For children like him who arrive at the outreach centre severely malnourished but without serious medical complications, the ready-to-eat therapeutic food can be used at home. Families then bring their children to the dispensary for weekly appointments to have them weighed and assessed, and to replenish their Plumpy’nut supplies.
“We have honoured all of our appointments,” says Ekalale’s aunt Agnes, and his condition reflects that commitment. “At first he was not responding, but slowly he has improved,” she adds.

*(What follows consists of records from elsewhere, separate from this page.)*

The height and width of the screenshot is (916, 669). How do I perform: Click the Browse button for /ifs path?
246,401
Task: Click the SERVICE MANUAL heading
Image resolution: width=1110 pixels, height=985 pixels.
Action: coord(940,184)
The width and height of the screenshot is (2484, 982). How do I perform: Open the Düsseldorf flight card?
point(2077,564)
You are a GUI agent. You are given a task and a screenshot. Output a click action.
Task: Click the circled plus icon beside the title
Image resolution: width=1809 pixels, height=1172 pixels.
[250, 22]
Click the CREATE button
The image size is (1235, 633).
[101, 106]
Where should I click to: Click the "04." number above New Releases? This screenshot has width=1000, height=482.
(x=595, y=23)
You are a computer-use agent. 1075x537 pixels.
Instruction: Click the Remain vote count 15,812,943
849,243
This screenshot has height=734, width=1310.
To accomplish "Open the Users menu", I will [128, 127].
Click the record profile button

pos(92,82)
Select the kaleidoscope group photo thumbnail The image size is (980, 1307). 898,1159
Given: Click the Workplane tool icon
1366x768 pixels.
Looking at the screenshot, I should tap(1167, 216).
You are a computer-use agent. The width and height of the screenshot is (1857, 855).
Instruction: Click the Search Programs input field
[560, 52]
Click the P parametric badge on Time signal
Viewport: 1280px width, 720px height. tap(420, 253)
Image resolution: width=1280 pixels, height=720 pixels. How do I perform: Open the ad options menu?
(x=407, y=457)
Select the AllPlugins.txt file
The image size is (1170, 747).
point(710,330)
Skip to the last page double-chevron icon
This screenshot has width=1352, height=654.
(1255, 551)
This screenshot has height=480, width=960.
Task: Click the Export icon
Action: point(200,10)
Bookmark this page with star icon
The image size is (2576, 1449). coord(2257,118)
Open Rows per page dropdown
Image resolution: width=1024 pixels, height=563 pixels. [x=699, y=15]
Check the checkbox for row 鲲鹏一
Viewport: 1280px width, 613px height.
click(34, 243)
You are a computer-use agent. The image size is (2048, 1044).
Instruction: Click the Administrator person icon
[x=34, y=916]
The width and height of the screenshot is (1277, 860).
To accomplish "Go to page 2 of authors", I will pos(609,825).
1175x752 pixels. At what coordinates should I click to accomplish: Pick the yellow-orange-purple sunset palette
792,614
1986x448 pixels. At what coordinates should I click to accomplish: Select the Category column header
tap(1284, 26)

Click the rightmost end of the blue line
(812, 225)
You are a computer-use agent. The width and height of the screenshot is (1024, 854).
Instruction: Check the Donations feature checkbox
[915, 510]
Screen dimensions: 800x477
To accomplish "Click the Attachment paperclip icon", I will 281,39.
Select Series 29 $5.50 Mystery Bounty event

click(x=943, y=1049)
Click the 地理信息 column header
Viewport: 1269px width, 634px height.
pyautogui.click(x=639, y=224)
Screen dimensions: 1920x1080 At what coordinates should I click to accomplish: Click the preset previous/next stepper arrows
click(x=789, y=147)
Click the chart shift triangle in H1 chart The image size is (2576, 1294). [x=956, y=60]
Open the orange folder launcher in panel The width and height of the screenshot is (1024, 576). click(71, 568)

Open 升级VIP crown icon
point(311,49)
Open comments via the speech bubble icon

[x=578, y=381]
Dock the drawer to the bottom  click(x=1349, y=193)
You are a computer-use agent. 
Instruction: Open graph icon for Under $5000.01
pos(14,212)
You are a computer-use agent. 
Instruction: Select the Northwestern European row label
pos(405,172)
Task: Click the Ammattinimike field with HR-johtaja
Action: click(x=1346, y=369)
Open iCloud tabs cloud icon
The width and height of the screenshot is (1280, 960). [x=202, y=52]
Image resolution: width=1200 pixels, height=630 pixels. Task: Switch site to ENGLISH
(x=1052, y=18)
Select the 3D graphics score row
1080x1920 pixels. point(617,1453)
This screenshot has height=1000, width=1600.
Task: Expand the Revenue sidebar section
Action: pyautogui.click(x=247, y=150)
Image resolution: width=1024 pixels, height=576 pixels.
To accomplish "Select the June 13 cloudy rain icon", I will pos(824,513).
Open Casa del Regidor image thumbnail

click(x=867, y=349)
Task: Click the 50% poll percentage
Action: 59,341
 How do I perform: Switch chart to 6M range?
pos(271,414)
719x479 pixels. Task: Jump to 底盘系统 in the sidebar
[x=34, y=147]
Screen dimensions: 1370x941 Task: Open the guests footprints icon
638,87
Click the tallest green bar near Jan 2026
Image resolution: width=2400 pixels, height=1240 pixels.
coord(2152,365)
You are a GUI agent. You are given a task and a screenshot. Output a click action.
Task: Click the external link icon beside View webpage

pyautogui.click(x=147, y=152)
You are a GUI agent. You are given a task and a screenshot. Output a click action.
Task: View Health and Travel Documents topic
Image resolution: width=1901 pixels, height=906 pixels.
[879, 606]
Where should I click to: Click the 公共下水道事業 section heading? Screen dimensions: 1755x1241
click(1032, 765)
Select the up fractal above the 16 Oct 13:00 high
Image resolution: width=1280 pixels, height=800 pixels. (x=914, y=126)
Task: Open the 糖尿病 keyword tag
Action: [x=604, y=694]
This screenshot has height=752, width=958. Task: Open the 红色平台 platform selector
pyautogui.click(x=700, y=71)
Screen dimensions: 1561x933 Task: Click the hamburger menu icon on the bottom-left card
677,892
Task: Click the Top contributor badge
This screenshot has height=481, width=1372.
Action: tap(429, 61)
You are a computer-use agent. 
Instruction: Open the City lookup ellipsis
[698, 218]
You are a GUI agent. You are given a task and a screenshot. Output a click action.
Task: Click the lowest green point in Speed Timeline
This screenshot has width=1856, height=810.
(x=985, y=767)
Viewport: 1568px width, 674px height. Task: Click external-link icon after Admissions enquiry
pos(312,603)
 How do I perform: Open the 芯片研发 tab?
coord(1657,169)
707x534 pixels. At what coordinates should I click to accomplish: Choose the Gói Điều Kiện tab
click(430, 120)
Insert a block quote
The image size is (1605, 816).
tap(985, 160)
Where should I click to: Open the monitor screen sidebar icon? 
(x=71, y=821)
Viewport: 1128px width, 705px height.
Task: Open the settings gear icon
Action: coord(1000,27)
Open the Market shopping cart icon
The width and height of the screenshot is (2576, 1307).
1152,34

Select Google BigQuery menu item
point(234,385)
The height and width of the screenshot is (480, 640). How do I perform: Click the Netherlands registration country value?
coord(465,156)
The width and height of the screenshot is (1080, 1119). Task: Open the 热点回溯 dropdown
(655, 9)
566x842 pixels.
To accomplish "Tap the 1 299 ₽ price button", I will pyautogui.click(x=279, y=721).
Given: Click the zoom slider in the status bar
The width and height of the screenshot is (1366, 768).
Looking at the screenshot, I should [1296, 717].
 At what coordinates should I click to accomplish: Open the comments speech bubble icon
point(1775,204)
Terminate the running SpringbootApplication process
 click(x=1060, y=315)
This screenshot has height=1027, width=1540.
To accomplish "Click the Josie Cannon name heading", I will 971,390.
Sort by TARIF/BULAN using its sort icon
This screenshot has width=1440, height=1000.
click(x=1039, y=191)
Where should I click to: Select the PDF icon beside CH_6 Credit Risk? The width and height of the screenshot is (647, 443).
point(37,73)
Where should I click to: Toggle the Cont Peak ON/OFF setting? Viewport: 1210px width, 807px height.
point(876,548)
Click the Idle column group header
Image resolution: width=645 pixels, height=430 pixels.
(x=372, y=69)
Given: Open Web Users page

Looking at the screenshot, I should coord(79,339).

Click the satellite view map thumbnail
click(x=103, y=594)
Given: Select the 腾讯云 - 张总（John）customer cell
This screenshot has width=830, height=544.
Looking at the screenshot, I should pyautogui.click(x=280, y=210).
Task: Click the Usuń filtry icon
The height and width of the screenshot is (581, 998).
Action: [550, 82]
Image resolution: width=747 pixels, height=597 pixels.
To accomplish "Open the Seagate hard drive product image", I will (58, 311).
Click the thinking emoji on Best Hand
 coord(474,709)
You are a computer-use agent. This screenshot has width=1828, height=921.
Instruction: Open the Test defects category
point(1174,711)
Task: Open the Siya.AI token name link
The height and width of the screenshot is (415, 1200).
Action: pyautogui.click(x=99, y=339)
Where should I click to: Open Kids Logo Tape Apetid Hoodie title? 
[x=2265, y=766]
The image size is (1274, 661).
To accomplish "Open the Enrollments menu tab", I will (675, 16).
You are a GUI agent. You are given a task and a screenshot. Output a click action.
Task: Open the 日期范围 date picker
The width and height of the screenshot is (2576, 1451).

When severely malnourished children have reached the target weight for their age and height on two consecutive weekly visits, they are discharged from the outpatient programme. In August, Ekalale weighed 5 kilogrammes. Now he is closing in on his target weight of 6 kilogrammes and has almost fully recovered.
‘A great improvement’
Once Ekalale is discharged from therapeutic feeding, however, the help that he receives from Kakwanyang Dispensary will not end. Instead, he’ll continue to benefit from a UNICEF-supported supplemental feeding programme there.
To prevent moderately malnourished children from slipping into – or back into – severe malnutrition, the dispensary distributes Unimix corn-soya blend to almost 90 children under five. More than 100 pregnant and lactating women, including Ekalale’s mother, also get supplemental feeding at the outreach centre.
Nurse Kisagan suggests that efforts to prevent severe acute malnutrition are paying off, because admissions for therapeutic feeding were much higher when he arrived a few months ago.
“There is a great improvement,” he says. “At the beginning, it was terrible.”
Sustainable solutions
UNICEF Representative in Kenya Olivia Yambi notes that the interventions mounted intensively since July built on existing programmes in Turkana. She says they have made a difference by working in the communities where at-risk children live.
Still, Yambi cautions that long-term prospects for children like Ekalale and their pastoralist families remain uncertain. Amidst recurring drought, rising food prices and conflict over livestock, water and other scarce resources in Turkana, their timeless way of life hangs in the balance.
In some cases, the Turkana pastoralists are moving away from total dependence on animals by planting sorghum or other crops when possible. Many women, including Ekalale’s mother and aunt, also weave and sell baskets and brooms to generate some income. Despite such efforts, about a third of all households in the county depend on food aid to survive.
“We have to build on this,” says Yambi, “for more sustainable solutions.”